◆ **Source passage**:
=-=-=-=-=
Visible output power is shown as a function of wavelength for a single Argos OPO-SFG module at a pump power of 10 W. Tuning is limited only by the bandwidth of the optical coatings
FIGURE 4. Visible output power is shown as a function of wavelength for a single Argos OPO-SFG module at a pump power of 10 W. Tuning is limited only by the bandwidth of the optical coatings.

Applications for tunable visible fiber lasers

While visible lasers are used for various applications including cinema projection, displays, materials processing, and biophotonics, many of these applications can be met using one of the many fixed-frequency approaches without the need for a highly precise wavelength. However, in scientific applications such as atom trapping, atomic clocks, sodium guide stars, and quantum optics, it is common that an exact wavelength with extremely narrow linewidth is required, which is not easily available from commercial fixed-frequency lasers. As such, high-power laser sources based on amplified single-frequency sources such as distributed-feedback (DFB) or distributed Bragg reflector (DBR) fiber lasers can enable new research capabilities.

At the University of Darmstadt (Darmstadt, Germany), professor Thomas Halfmann and his group have made use of tunable visible light from an Argos OPO (see Fig. 5) for applications in solid-state quantum optics. Using a wavelength of slightly below 606 nm, they coherently drive an optical memory in a praesodymium-doped yttrium-orthosilicate (Pr3+:Y2SiO5) crystal. Recently, the group used Pr3+:Y2SiO5 to "stop" light and store an image in the crystal, reaching ultralong storage times of up to one minute. Such optical data storage devices with ultralong storage times are a key component for future applications such as information processing in quantum computers and quantum cryptography.

An Argos visible OPO module is seen in use in the laboratory of Prof. Thomas Halfmann at the University of Darmstadt in Germany. The OPO is operated at a wavelength of 606 nm and is used in quantum-optics research
FIGURE 5. An Argos visible OPO module is seen in use in the laboratory of Prof. Thomas Halfmann at the University of Darmstadt in Germany. The OPO is operated at a wavelength of 606 nm and is used in quantum-optics research.
=-=-=-=-=
◆ **Supplied data**:
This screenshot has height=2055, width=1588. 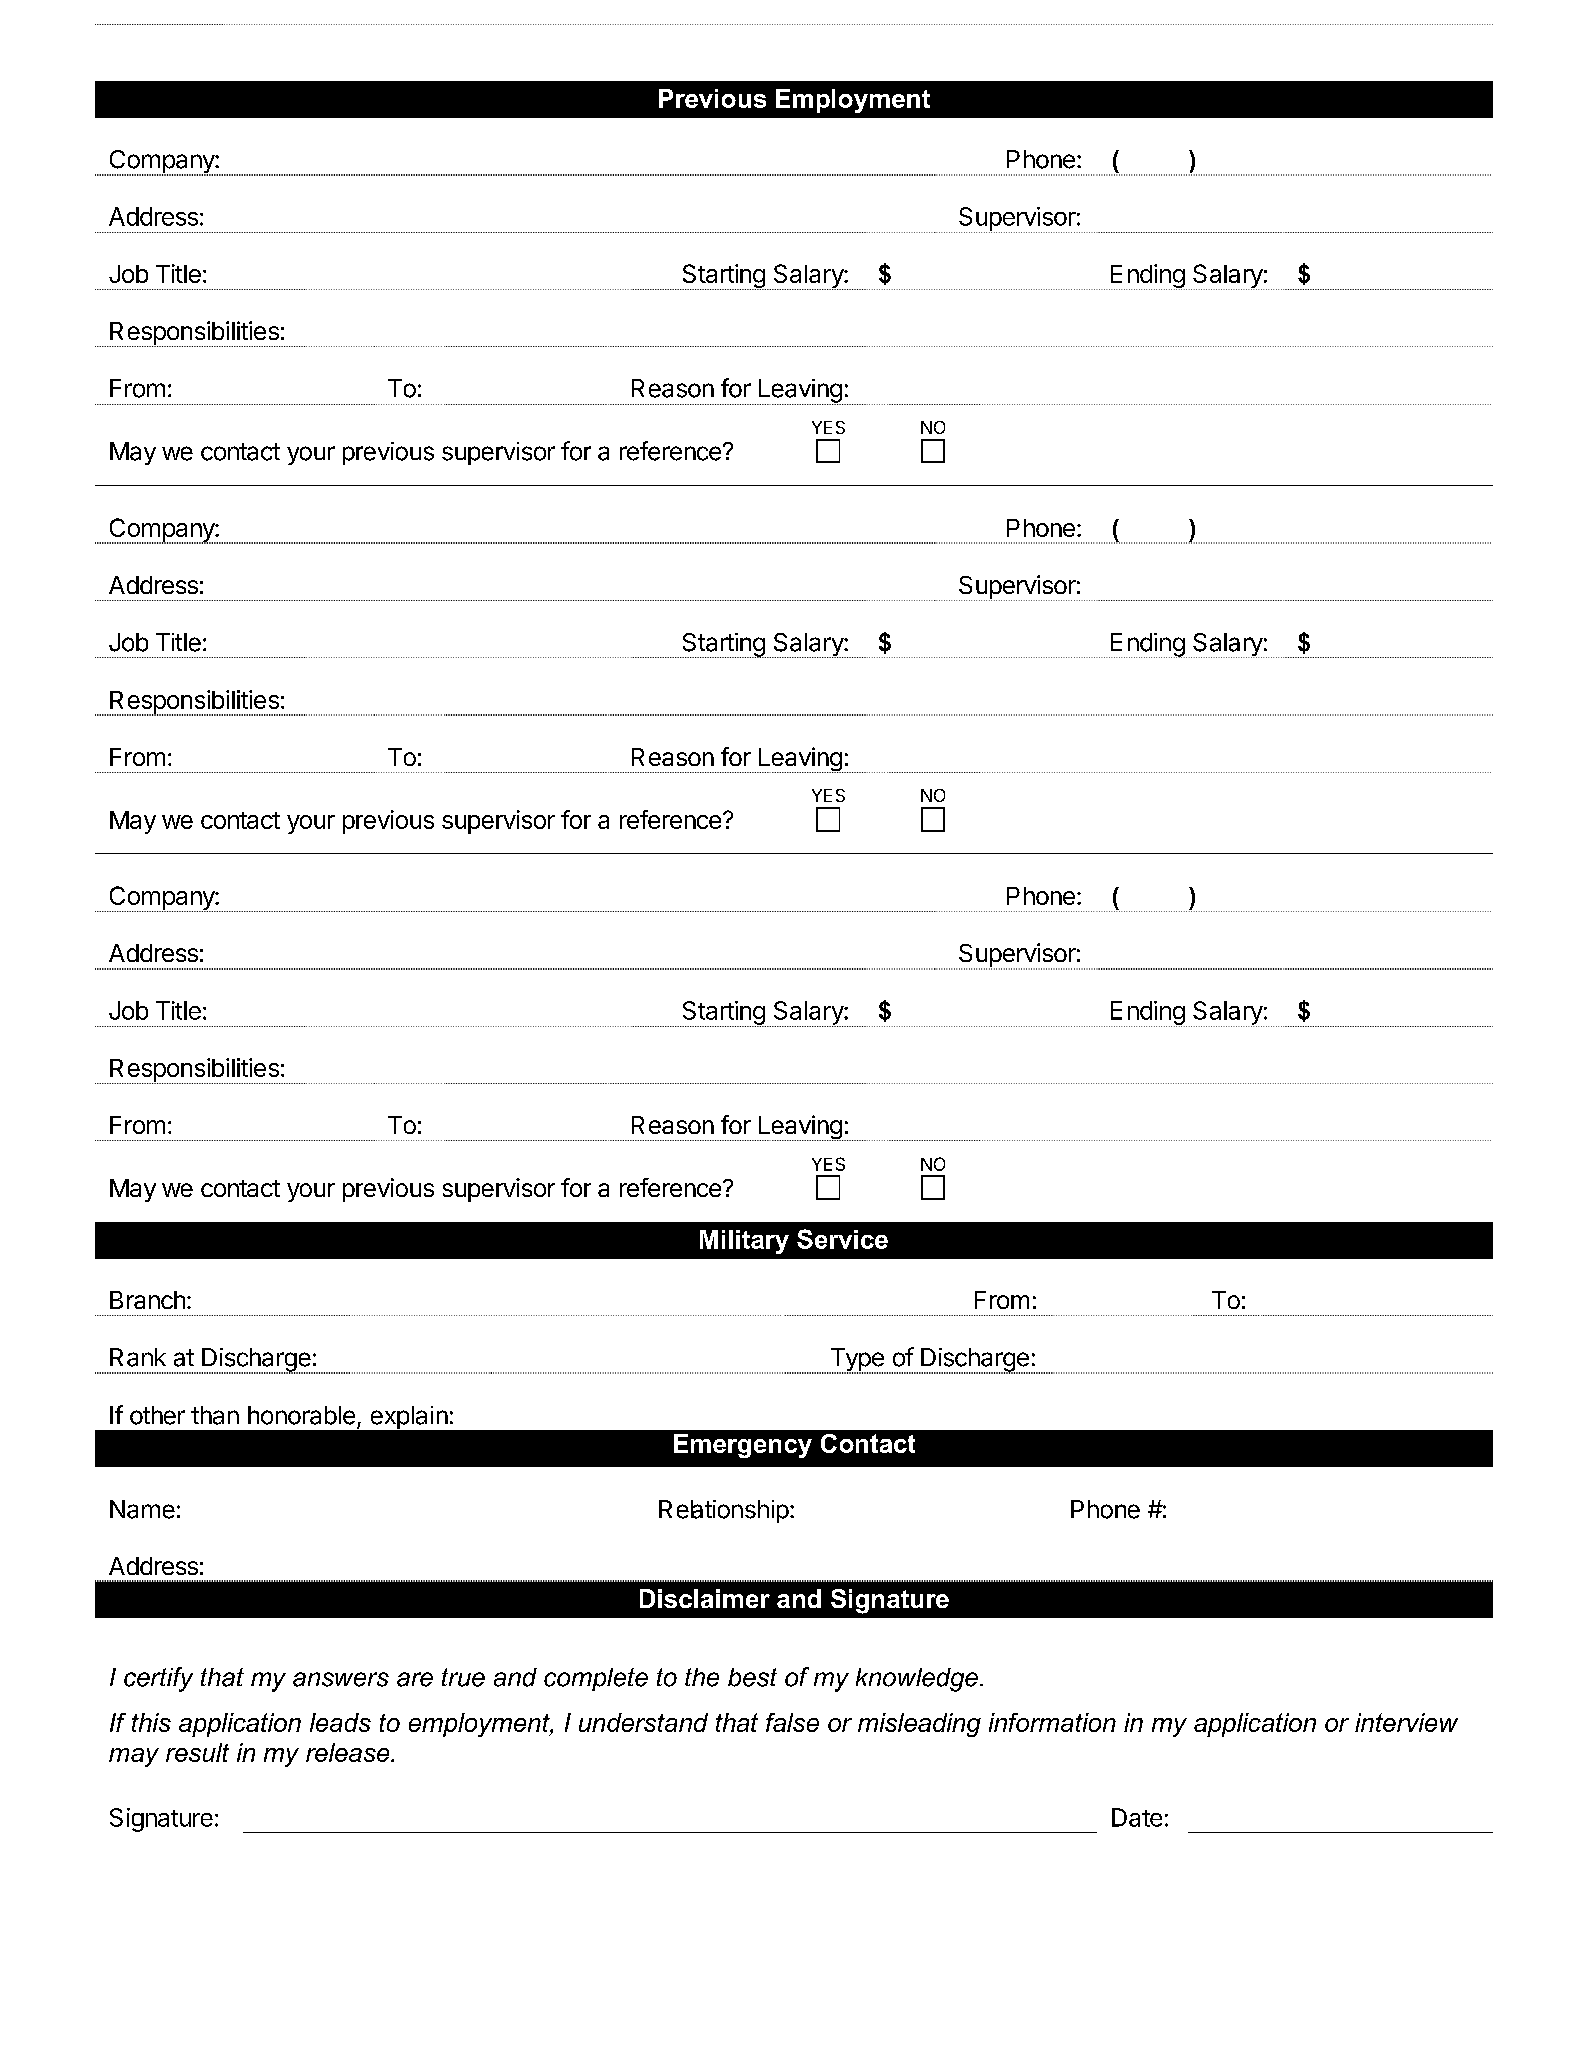 I want to click on Military, so click(x=744, y=1242).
=-=-=-=-=
◆ **Written task 1**:
Please update the passage on tunable visible lasers: start at the words "Applications for tunable", stop after "new research capabilities.", and write that stretch out again with "atom trapping" changed to "ion trapping".
◆ **Written task 2**:
Take the passage on tunable visible lasers further, picking up right after its final sentence.

◆ **Written answer 1**:
Applications for tunable visible fiber lasers

While visible lasers are used for various applications including cinema projection, displays, materials processing, and biophotonics, many of these applications can be met using one of the many fixed-frequency approaches without the need for a highly precise wavelength. However, in scientific applications such as ion trapping, atomic clocks, sodium guide stars, and quantum optics, it is common that an exact wavelength with extremely narrow linewidth is required, which is not easily available from commercial fixed-frequency lasers. As such, high-power laser sources based on amplified single-frequency sources such as distributed-feedback (DFB) or distributed Bragg reflector (DBR) fiber lasers can enable new research capabilities.

◆ **Written answer 2**:
Until recently, the required narrowband radiation at 606 nm with sufficient output power to drive Pr3+:Y2SiO5 was only available from dye lasers or from sum-frequency generation of two phase-locked lasers. The OPO-SFG approach enables a simpler all-solid-state setup for laser-driven optical memory.

At Rice University (Houston, TX), professor Tom Killian's research looks into the properties of ultracold atoms. In 2009 and 2010, his group created the first strontium Bose-Einstein condensates (BECs) and quantum-degenerate Fermi gases. They are currently developing techniques to promote the ultracold strontium atoms to highly excited "Rydberg" states, which interact with each other with strong, long-range forces due to the large dipole moments possible in these states. Dipolar interactions are predicted to lead to exotic phenomena such as supersolidity and three-dimensional solitons.

In the group's laboratory, an Argos OPO with output of 1 W at around 640 nm is frequency-doubled in an external cavity to provide more than 200 mW of UV light. The UV photons drive one step of the multiphoton excitation to the Rydberg states. The beam quality and high power from the OPO allow efficient generation of UV for these experiments, which is critical due to the small oscillator strengths for excitation.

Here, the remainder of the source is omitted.